Top of ENTRIES PROVIDED
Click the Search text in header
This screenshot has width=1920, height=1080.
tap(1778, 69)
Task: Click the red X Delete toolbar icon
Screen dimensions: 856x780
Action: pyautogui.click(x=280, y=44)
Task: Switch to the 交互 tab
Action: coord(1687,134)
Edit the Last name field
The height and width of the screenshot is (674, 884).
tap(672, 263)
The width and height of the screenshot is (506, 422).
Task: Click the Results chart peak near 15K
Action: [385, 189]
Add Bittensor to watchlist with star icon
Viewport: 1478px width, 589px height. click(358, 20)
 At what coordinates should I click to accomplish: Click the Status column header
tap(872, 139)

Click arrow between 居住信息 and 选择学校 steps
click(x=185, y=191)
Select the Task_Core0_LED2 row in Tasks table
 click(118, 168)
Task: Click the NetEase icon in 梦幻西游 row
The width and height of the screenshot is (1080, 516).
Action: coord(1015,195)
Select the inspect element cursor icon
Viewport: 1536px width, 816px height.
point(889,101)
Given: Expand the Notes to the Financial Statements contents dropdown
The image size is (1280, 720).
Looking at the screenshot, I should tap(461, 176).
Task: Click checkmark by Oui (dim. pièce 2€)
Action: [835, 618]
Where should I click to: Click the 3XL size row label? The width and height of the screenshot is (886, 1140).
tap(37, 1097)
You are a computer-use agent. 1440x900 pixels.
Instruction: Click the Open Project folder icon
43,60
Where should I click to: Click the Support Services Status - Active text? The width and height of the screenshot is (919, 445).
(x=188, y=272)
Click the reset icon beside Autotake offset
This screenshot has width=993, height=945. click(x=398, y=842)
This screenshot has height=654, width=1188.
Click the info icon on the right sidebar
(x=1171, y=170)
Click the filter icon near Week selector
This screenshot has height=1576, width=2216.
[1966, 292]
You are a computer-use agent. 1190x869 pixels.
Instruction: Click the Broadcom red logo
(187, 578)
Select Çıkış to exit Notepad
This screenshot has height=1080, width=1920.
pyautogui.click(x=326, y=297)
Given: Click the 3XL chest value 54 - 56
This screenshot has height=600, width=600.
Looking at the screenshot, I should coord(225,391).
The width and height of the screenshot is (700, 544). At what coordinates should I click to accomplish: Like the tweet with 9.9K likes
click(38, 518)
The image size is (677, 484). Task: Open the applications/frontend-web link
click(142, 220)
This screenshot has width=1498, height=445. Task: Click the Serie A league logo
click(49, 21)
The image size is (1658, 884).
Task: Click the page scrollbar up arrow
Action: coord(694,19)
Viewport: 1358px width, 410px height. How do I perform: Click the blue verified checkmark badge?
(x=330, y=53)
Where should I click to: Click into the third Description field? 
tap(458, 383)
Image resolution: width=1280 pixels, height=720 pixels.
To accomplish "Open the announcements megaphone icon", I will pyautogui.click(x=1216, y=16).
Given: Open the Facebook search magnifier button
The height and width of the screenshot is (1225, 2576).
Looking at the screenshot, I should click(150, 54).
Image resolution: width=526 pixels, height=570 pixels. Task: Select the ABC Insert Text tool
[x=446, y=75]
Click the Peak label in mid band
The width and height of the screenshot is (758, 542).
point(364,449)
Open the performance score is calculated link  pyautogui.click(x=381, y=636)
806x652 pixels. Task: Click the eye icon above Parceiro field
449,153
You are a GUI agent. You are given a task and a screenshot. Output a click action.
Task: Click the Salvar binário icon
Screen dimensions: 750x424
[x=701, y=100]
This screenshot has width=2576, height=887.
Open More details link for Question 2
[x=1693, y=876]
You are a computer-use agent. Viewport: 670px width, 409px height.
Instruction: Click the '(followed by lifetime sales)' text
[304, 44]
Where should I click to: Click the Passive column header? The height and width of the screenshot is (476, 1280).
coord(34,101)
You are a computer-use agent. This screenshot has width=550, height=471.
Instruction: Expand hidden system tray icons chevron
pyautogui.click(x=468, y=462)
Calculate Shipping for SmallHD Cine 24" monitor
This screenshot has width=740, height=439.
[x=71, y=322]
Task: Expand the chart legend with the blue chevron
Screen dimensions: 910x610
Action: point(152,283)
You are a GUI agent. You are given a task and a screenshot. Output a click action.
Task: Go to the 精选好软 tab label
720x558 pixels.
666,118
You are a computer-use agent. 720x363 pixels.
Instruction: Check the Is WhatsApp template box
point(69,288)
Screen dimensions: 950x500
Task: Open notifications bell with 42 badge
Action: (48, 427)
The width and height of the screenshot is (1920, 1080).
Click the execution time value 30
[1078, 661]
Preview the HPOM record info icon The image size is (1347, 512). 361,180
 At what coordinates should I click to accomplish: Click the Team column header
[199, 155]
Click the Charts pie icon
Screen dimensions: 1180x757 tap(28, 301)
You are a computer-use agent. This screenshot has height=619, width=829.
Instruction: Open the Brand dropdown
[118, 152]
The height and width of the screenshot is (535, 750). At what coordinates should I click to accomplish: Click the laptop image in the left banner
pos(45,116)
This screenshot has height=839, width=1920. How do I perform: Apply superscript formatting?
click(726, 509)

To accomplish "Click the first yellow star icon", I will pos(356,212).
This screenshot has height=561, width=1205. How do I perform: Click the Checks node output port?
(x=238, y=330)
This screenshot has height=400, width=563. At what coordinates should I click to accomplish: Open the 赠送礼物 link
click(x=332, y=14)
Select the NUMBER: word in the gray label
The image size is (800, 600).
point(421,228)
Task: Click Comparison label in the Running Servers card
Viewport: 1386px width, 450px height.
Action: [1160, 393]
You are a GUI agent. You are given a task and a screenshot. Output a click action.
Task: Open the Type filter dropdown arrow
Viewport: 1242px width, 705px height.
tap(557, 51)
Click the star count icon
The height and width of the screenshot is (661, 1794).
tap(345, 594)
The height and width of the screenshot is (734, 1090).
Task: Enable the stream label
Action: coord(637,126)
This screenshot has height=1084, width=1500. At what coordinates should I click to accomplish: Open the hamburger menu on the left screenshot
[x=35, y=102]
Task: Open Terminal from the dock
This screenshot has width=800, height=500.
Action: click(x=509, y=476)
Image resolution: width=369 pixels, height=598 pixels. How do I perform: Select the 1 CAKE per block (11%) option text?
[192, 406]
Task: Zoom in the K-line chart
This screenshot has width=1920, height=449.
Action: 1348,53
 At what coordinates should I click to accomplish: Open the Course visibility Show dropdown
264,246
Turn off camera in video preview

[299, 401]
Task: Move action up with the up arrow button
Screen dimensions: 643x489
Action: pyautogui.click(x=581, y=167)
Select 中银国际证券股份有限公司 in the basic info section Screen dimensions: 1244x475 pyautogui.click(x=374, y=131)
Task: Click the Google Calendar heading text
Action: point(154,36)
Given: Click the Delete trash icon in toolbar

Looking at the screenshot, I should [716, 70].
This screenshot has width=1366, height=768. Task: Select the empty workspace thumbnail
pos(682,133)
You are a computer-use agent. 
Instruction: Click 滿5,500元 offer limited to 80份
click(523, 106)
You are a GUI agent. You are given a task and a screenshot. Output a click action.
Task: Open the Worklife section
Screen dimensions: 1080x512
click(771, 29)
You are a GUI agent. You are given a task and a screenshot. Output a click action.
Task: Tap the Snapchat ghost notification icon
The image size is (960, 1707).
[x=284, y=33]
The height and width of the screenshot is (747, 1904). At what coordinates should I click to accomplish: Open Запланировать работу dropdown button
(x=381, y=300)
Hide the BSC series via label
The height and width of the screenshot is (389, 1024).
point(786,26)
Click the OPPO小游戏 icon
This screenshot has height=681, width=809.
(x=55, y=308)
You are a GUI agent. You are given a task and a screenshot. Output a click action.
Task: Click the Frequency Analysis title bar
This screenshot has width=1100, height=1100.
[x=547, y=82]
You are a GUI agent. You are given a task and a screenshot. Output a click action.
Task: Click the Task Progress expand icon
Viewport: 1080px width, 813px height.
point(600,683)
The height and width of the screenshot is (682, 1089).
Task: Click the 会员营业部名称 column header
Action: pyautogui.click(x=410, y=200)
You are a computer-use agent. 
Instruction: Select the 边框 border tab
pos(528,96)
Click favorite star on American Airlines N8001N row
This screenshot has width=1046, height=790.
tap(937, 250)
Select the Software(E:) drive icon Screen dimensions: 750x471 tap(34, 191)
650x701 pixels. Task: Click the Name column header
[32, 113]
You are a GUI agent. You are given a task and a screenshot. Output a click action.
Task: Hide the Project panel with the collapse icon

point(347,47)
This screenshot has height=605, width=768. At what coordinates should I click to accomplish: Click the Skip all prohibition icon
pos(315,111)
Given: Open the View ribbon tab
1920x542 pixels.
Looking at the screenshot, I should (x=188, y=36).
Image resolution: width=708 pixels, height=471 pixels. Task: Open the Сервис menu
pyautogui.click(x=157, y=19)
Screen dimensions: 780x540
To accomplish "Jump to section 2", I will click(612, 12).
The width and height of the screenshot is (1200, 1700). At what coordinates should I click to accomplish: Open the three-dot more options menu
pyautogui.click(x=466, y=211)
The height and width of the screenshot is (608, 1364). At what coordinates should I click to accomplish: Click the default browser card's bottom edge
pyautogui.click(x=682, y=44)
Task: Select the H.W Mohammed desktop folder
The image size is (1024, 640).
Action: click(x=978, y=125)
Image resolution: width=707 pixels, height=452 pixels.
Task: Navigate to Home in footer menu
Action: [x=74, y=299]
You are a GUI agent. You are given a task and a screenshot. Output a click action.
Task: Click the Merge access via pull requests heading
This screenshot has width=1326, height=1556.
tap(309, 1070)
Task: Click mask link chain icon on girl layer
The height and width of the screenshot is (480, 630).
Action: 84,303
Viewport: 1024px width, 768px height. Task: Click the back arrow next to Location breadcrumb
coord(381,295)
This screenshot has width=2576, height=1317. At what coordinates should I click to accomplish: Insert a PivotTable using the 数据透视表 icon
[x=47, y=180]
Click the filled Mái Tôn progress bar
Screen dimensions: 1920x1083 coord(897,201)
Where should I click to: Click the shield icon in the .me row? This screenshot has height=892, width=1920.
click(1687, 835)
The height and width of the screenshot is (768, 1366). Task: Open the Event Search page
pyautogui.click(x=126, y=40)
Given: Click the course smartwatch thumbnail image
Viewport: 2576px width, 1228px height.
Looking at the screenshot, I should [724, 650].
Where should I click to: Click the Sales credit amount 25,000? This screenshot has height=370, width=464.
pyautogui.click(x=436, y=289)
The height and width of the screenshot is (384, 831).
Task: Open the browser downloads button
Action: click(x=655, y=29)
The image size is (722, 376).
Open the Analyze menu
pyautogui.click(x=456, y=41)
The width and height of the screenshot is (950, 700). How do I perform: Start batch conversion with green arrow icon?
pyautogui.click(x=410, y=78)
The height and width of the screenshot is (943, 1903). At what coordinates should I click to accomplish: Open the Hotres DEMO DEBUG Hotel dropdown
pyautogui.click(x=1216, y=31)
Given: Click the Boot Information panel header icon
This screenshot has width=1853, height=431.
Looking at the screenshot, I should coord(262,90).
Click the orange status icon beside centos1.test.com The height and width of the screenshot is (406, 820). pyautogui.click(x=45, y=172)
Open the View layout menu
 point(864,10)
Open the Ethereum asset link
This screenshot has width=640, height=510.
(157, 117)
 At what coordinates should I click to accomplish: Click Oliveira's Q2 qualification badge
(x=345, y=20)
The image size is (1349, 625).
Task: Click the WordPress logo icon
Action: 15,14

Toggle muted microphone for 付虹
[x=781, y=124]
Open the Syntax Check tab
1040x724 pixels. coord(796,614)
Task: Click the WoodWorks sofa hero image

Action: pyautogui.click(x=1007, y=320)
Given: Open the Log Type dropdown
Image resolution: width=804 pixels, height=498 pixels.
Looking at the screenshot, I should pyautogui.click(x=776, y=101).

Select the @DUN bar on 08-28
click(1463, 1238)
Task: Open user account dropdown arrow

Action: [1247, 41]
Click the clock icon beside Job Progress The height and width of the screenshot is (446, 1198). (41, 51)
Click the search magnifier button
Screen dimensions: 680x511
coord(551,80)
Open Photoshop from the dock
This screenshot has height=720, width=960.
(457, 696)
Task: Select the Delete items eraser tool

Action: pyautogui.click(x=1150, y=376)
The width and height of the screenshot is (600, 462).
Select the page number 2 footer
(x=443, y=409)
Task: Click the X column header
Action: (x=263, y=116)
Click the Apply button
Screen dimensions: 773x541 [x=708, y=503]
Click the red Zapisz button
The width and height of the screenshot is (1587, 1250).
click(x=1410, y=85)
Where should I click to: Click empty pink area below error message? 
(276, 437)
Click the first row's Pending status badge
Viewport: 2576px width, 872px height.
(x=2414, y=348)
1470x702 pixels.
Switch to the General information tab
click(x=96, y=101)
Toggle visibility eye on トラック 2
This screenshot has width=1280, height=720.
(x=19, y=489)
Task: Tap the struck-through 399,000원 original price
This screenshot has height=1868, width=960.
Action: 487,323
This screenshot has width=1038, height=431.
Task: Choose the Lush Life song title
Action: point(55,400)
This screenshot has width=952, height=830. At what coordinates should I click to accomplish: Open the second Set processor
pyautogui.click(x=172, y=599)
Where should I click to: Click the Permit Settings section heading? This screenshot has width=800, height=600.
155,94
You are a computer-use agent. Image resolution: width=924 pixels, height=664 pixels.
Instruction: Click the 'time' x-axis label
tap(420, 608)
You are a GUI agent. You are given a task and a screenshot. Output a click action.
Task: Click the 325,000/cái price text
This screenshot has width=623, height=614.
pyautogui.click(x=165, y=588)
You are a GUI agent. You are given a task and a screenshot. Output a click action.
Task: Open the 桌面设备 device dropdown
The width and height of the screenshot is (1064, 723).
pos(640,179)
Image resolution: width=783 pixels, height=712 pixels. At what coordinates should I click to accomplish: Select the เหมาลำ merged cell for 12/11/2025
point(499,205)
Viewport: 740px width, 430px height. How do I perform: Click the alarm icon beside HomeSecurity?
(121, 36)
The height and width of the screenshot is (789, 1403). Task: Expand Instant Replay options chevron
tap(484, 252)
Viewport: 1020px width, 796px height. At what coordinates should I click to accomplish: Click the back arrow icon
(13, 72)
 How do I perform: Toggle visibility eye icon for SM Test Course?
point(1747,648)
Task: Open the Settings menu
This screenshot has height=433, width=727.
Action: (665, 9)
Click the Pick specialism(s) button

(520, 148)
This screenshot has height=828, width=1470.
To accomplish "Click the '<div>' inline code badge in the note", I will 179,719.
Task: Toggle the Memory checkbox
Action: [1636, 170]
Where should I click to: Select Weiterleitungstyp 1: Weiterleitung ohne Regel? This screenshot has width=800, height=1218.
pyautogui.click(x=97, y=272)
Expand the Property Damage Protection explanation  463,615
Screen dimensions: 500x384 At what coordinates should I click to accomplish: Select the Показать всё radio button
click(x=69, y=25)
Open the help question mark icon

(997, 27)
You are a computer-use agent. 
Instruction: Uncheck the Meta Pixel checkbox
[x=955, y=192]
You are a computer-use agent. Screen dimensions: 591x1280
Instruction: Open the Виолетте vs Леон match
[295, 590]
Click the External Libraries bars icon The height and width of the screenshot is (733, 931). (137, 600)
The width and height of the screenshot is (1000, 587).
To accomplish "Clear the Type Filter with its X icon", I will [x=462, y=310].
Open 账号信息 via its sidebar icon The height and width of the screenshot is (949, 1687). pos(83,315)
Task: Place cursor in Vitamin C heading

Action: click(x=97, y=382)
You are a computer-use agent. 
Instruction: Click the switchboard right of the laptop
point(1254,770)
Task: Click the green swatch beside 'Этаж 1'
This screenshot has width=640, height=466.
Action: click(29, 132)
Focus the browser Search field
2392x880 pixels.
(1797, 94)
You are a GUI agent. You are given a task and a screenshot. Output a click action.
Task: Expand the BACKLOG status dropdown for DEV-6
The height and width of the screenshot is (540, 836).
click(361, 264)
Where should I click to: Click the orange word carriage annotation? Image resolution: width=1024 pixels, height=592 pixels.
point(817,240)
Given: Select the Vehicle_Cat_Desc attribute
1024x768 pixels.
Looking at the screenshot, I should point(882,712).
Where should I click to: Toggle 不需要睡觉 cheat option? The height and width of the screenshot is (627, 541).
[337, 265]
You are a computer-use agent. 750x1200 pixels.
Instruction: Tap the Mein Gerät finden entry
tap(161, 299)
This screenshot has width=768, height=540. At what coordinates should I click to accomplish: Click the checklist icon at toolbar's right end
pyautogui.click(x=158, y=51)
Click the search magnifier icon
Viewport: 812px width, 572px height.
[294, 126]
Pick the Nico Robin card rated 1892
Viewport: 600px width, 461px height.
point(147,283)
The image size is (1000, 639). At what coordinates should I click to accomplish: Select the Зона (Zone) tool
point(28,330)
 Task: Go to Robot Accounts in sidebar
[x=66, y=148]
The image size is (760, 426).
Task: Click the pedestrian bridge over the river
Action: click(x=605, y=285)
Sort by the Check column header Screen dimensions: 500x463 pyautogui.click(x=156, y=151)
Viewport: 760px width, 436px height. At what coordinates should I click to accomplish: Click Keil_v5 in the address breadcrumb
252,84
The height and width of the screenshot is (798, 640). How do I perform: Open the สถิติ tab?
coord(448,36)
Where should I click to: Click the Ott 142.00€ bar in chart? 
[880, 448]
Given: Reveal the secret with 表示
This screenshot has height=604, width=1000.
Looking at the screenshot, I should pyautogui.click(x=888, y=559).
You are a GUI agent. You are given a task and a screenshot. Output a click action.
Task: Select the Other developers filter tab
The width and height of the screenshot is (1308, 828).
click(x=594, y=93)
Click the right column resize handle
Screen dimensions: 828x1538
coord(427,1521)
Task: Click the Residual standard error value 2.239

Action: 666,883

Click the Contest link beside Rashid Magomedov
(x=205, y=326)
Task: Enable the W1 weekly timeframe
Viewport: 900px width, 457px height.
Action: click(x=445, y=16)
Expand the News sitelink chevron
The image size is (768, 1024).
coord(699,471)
Bottom of ENTRIES PROVIDED
**TO DO**. Using the data above, print exactly the lines from the line that contains "How do I perform: Toggle" through the line that contains "Expand the Property", with both included.

**ANSWER TO THIS EXERCISE**.
 How do I perform: Toggle visibility eye icon for SM Test Course?
point(1747,648)
Task: Open the Settings menu
This screenshot has height=433, width=727.
Action: (665, 9)
Click the Pick specialism(s) button

(520, 148)
This screenshot has height=828, width=1470.
To accomplish "Click the '<div>' inline code badge in the note", I will 179,719.
Task: Toggle the Memory checkbox
Action: [1636, 170]
Where should I click to: Select Weiterleitungstyp 1: Weiterleitung ohne Regel? This screenshot has width=800, height=1218.
pyautogui.click(x=97, y=272)
Expand the Property Damage Protection explanation  463,615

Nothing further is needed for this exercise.